• _Work order_
A faithful transcription of the entries below is required.

(Stored data)
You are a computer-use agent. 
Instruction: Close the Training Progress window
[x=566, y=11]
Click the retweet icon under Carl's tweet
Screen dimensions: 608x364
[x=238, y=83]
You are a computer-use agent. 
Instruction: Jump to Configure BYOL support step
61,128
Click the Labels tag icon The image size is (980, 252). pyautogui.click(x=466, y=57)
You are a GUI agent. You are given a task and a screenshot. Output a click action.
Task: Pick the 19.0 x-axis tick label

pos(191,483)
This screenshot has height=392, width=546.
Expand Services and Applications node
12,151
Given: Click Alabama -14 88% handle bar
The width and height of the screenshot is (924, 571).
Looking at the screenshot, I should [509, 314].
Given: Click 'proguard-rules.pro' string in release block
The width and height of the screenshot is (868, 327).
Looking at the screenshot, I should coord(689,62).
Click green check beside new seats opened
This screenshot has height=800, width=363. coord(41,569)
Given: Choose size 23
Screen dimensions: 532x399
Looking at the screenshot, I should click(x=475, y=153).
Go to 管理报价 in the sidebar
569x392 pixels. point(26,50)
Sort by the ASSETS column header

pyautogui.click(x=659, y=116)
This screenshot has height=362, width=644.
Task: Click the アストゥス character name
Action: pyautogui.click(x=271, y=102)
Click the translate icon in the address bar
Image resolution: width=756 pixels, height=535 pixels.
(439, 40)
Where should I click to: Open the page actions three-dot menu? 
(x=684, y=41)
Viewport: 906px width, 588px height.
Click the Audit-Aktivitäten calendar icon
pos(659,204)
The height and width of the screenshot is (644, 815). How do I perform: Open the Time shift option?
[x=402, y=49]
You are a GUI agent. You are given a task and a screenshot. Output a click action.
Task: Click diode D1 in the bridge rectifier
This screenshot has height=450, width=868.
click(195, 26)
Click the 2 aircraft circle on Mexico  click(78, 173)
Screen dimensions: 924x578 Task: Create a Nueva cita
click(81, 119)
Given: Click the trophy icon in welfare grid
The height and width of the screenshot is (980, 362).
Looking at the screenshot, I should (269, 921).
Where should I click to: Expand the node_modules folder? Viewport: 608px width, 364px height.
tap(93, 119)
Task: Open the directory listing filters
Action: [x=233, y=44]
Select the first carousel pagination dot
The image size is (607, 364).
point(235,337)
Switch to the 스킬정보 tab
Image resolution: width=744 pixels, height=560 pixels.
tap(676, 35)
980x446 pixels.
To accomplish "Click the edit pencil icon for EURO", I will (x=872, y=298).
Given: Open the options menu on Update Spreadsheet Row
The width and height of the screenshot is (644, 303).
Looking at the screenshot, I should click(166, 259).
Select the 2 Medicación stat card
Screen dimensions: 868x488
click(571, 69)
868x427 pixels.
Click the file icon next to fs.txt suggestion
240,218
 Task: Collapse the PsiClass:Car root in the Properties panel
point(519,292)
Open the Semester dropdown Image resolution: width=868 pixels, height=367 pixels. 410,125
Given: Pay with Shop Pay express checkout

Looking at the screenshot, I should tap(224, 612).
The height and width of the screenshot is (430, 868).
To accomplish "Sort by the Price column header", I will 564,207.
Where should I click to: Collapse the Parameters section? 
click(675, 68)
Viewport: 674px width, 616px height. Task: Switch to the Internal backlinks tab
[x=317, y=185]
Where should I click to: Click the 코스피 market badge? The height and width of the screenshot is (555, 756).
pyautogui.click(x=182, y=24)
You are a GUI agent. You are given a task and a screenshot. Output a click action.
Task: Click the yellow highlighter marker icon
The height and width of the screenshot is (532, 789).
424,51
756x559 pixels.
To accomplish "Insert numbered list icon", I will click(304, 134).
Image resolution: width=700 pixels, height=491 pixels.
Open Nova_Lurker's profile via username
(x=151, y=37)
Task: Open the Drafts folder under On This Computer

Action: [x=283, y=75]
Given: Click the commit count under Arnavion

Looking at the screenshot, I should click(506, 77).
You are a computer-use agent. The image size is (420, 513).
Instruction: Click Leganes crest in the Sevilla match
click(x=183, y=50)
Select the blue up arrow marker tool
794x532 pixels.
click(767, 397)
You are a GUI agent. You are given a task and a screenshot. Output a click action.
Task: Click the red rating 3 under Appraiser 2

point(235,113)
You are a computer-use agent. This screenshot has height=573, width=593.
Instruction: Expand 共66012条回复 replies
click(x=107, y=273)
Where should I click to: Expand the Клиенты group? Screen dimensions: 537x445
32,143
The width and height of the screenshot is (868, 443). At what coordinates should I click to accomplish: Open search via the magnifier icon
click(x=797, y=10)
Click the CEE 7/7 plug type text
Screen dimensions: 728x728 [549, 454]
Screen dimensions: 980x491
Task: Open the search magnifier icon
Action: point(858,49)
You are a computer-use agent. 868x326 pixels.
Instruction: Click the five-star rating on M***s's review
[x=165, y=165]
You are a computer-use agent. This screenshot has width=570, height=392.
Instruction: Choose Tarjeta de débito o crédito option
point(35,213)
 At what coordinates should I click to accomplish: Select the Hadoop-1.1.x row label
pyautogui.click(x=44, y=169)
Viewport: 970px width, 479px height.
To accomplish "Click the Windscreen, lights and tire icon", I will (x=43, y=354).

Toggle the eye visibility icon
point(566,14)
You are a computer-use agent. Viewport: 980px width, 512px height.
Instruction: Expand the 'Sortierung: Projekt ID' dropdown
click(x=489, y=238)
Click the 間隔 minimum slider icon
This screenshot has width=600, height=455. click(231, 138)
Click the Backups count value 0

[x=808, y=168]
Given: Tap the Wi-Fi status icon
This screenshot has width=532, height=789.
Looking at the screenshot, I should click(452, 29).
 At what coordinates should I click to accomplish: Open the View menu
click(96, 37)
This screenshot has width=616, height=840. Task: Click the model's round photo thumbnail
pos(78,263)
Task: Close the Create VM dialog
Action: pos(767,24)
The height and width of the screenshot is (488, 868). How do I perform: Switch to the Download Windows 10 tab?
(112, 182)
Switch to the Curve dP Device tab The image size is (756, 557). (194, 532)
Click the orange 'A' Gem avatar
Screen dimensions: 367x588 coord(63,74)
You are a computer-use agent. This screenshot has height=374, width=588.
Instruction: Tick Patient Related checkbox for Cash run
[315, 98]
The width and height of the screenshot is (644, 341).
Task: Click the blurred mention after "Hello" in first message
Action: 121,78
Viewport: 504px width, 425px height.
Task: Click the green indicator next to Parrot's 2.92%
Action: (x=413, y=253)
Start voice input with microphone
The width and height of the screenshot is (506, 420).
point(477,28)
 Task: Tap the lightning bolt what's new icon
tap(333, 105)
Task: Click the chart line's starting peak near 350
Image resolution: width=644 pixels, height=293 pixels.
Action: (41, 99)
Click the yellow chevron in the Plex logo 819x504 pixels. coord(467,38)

• _Answer to the problem_
You are a computer-use agent. 
Instruction: Close the Training Progress window
[x=566, y=11]
Click the retweet icon under Carl's tweet
Screen dimensions: 608x364
[x=238, y=83]
You are a computer-use agent. 
Instruction: Jump to Configure BYOL support step
61,128
Click the Labels tag icon The image size is (980, 252). pyautogui.click(x=466, y=57)
You are a GUI agent. You are given a task and a screenshot. Output a click action.
Task: Pick the 19.0 x-axis tick label

pos(191,483)
This screenshot has height=392, width=546.
Expand Services and Applications node
12,151
Given: Click Alabama -14 88% handle bar
The width and height of the screenshot is (924, 571).
Looking at the screenshot, I should [509, 314].
Given: Click 'proguard-rules.pro' string in release block
The width and height of the screenshot is (868, 327).
Looking at the screenshot, I should coord(689,62).
Click green check beside new seats opened
This screenshot has height=800, width=363. coord(41,569)
Given: Choose size 23
Screen dimensions: 532x399
Looking at the screenshot, I should click(x=475, y=153).
Go to 管理报价 in the sidebar
569x392 pixels. point(26,50)
Sort by the ASSETS column header

pyautogui.click(x=659, y=116)
This screenshot has height=362, width=644.
Task: Click the アストゥス character name
Action: pyautogui.click(x=271, y=102)
Click the translate icon in the address bar
Image resolution: width=756 pixels, height=535 pixels.
(439, 40)
Where should I click to: Open the page actions three-dot menu? 
(x=684, y=41)
Viewport: 906px width, 588px height.
Click the Audit-Aktivitäten calendar icon
pos(659,204)
The height and width of the screenshot is (644, 815). How do I perform: Open the Time shift option?
[x=402, y=49]
You are a GUI agent. You are given a task and a screenshot. Output a click action.
Task: Click diode D1 in the bridge rectifier
This screenshot has height=450, width=868.
click(195, 26)
Click the 2 aircraft circle on Mexico  click(78, 173)
Screen dimensions: 924x578 Task: Create a Nueva cita
click(81, 119)
Given: Click the trophy icon in welfare grid
The height and width of the screenshot is (980, 362).
Looking at the screenshot, I should (269, 921).
Where should I click to: Expand the node_modules folder? Viewport: 608px width, 364px height.
tap(93, 119)
Task: Open the directory listing filters
Action: [x=233, y=44]
Select the first carousel pagination dot
The image size is (607, 364).
point(235,337)
Switch to the 스킬정보 tab
Image resolution: width=744 pixels, height=560 pixels.
tap(676, 35)
980x446 pixels.
To accomplish "Click the edit pencil icon for EURO", I will (x=872, y=298).
Given: Open the options menu on Update Spreadsheet Row
The width and height of the screenshot is (644, 303).
Looking at the screenshot, I should click(166, 259).
Select the 2 Medicación stat card
Screen dimensions: 868x488
click(571, 69)
868x427 pixels.
Click the file icon next to fs.txt suggestion
240,218
 Task: Collapse the PsiClass:Car root in the Properties panel
point(519,292)
Open the Semester dropdown Image resolution: width=868 pixels, height=367 pixels. 410,125
Given: Pay with Shop Pay express checkout

Looking at the screenshot, I should tap(224, 612).
The height and width of the screenshot is (430, 868).
To accomplish "Sort by the Price column header", I will 564,207.
Where should I click to: Collapse the Parameters section? 
click(675, 68)
Viewport: 674px width, 616px height. Task: Switch to the Internal backlinks tab
[x=317, y=185]
Where should I click to: Click the 코스피 market badge? The height and width of the screenshot is (555, 756).
pyautogui.click(x=182, y=24)
You are a GUI agent. You are given a task and a screenshot. Output a click action.
Task: Click the yellow highlighter marker icon
The height and width of the screenshot is (532, 789).
424,51
756x559 pixels.
To accomplish "Insert numbered list icon", I will click(304, 134).
Image resolution: width=700 pixels, height=491 pixels.
Open Nova_Lurker's profile via username
(x=151, y=37)
Task: Open the Drafts folder under On This Computer

Action: [x=283, y=75]
Given: Click the commit count under Arnavion

Looking at the screenshot, I should click(506, 77).
You are a computer-use agent. The image size is (420, 513).
Instruction: Click Leganes crest in the Sevilla match
click(x=183, y=50)
Select the blue up arrow marker tool
794x532 pixels.
click(767, 397)
You are a GUI agent. You are given a task and a screenshot. Output a click action.
Task: Click the red rating 3 under Appraiser 2

point(235,113)
You are a computer-use agent. This screenshot has height=573, width=593.
Instruction: Expand 共66012条回复 replies
click(x=107, y=273)
Where should I click to: Expand the Клиенты group? Screen dimensions: 537x445
32,143
The width and height of the screenshot is (868, 443). At what coordinates should I click to accomplish: Open search via the magnifier icon
click(x=797, y=10)
Click the CEE 7/7 plug type text
Screen dimensions: 728x728 [549, 454]
Screen dimensions: 980x491
Task: Open the search magnifier icon
Action: point(858,49)
You are a computer-use agent. 868x326 pixels.
Instruction: Click the five-star rating on M***s's review
[x=165, y=165]
You are a computer-use agent. This screenshot has width=570, height=392.
Instruction: Choose Tarjeta de débito o crédito option
point(35,213)
 At what coordinates should I click to accomplish: Select the Hadoop-1.1.x row label
pyautogui.click(x=44, y=169)
Viewport: 970px width, 479px height.
To accomplish "Click the Windscreen, lights and tire icon", I will (x=43, y=354).

Toggle the eye visibility icon
point(566,14)
You are a computer-use agent. Viewport: 980px width, 512px height.
Instruction: Expand the 'Sortierung: Projekt ID' dropdown
click(x=489, y=238)
Click the 間隔 minimum slider icon
This screenshot has width=600, height=455. click(231, 138)
Click the Backups count value 0

[x=808, y=168]
Given: Tap the Wi-Fi status icon
This screenshot has width=532, height=789.
Looking at the screenshot, I should click(452, 29).
 At what coordinates should I click to accomplish: Open the View menu
click(96, 37)
This screenshot has width=616, height=840. Task: Click the model's round photo thumbnail
pos(78,263)
Task: Close the Create VM dialog
Action: pos(767,24)
The height and width of the screenshot is (488, 868). How do I perform: Switch to the Download Windows 10 tab?
(112, 182)
Switch to the Curve dP Device tab The image size is (756, 557). (194, 532)
Click the orange 'A' Gem avatar
Screen dimensions: 367x588 coord(63,74)
You are a computer-use agent. This screenshot has height=374, width=588.
Instruction: Tick Patient Related checkbox for Cash run
[315, 98]
The width and height of the screenshot is (644, 341).
Task: Click the blurred mention after "Hello" in first message
Action: 121,78
Viewport: 504px width, 425px height.
Task: Click the green indicator next to Parrot's 2.92%
Action: (x=413, y=253)
Start voice input with microphone
The width and height of the screenshot is (506, 420).
point(477,28)
 Task: Tap the lightning bolt what's new icon
tap(333, 105)
Task: Click the chart line's starting peak near 350
Image resolution: width=644 pixels, height=293 pixels.
Action: (41, 99)
Click the yellow chevron in the Plex logo 819x504 pixels. coord(467,38)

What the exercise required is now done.